30 jul. 2017


Ideal para no pensar

Un día, después de compartir una gran borrachera, los mundos de dos viejos amigos con estilos de vida diferentes se vuelven del revés: cuando se despiertan cada uno ocupa el cuerpo del otro, de modo que no tendrán más remedio que intercambiar sus papeles.
Se trata de una historia ligera y desenfadada, que no se toma en serio a sí misma, ofreciendo un intercambio entre los protagonistas ágil y dinámico, cumpliendo con su cometido de ofrecer un entretenimiento sin mayores pretensiones, que las de pasar un rato agradable.    

El cambiazo, es el típico producto de carácter televisivo que es consciente de sus limitaciones y de su tono desenfadado, dejando claro que sus propios responsables no se lo toman en serio, ofreciendo diversas situaciones cómicas y verdaderamente hilarantes que ayudan a valorar positivamente la película.
Merece la pena destacar positivamente la labor y presencia de sus dos protagonistas: Jason Bateman (Paul, El regalo, Blanco móvil, Starsky y Hutch) y  Ryan Reynolds (R.I.P.D. Departamento de Policía Mortal, Deadpool 2, La proposición, El invitado, Deadpool, Buried).
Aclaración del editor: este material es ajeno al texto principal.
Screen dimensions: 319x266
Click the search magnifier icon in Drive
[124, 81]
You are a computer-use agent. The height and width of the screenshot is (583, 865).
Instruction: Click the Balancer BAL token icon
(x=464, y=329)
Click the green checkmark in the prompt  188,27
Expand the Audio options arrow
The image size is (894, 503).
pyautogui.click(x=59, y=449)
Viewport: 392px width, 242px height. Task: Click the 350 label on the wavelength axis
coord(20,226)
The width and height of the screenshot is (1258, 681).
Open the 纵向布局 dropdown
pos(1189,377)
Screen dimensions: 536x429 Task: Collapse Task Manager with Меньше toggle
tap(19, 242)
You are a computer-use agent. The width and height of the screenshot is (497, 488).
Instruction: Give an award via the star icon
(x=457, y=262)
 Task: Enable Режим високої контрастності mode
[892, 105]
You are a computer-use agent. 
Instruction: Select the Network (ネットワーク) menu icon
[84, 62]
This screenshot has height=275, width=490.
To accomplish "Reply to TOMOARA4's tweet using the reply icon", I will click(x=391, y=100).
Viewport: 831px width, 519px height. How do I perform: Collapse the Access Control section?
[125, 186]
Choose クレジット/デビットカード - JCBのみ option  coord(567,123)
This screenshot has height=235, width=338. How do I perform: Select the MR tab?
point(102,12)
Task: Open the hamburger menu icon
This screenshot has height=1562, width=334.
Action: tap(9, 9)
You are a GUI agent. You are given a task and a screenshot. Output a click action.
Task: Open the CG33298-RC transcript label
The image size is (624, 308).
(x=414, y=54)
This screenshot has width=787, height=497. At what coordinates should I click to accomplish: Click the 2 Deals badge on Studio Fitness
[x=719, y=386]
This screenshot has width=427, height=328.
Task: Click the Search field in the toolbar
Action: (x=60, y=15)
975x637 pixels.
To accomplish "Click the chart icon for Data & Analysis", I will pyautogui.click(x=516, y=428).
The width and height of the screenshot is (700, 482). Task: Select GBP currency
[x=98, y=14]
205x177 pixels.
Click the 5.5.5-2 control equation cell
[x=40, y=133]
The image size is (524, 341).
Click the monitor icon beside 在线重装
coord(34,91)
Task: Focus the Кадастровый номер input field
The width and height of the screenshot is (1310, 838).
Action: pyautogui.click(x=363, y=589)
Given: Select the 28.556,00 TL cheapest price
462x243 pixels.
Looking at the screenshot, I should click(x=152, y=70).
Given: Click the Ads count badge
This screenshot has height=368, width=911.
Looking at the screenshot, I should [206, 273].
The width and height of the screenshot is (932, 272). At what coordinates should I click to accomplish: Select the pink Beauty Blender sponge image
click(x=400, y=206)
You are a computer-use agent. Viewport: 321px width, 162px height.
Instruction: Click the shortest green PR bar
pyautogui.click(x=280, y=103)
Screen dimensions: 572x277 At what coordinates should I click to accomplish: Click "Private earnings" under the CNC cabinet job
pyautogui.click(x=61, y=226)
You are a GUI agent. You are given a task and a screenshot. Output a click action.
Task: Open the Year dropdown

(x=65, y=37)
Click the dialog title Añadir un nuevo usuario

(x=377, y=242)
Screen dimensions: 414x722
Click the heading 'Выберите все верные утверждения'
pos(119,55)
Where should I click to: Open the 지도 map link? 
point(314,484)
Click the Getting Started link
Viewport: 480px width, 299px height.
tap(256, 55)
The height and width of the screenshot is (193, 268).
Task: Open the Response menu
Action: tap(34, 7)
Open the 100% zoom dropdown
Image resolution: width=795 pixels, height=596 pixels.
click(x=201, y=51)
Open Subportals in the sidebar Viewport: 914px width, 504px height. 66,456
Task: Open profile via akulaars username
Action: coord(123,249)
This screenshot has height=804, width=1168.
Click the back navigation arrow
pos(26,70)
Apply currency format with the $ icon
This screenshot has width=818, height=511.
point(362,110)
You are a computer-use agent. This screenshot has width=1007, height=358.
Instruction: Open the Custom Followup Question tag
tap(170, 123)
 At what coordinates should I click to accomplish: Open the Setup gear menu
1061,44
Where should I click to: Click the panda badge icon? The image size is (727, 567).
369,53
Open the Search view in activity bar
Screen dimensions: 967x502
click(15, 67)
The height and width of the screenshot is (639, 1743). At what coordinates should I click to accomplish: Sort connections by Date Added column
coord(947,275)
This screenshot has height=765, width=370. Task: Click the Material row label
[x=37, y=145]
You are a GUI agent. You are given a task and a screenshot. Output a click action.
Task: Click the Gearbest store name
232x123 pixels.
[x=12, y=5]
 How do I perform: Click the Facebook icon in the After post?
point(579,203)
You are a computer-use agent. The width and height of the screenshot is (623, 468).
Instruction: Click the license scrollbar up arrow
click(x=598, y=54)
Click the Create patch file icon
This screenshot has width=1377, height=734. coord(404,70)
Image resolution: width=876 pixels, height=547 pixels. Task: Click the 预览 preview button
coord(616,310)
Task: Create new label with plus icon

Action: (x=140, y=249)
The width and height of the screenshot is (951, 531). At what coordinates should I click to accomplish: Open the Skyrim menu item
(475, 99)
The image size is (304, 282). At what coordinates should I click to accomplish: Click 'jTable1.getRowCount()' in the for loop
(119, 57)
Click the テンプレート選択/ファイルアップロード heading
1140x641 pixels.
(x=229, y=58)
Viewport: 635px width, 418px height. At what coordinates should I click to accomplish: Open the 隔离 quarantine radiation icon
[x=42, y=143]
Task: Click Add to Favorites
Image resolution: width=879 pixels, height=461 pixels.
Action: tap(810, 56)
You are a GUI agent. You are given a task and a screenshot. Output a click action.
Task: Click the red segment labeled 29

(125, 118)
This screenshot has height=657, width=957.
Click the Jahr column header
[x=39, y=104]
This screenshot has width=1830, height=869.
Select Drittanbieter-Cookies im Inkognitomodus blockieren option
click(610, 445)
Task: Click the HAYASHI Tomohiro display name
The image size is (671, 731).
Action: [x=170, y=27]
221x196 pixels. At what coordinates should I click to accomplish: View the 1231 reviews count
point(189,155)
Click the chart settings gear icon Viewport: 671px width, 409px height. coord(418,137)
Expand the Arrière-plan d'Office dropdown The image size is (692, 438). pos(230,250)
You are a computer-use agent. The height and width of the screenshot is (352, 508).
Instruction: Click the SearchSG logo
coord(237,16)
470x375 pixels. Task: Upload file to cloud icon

Tiene descaro, carisma y despierta simpatía con facilidad, ofreciendo diversas secuencias alocadas donde el humor se convierte en motor fundamental del relato.
El desarrollo de la historia cae en la trampa de dejarse llevar por lo convencional, después de haber ofrecido momentos atrevidos y divertidos, haciendo que todo vaya resultando más previsible.
Sin ser una maravilla inolvidable, El cambiazo, es una producción desenfadada y divertida que logra hacer pasar un buen rato al espectador, alejándose de lo violento y grotesco. En resumidas cuentas, El cambiazo, es el plan ideal para no romperse mucho la cabeza y pasar el rato sin grandes pretensiones.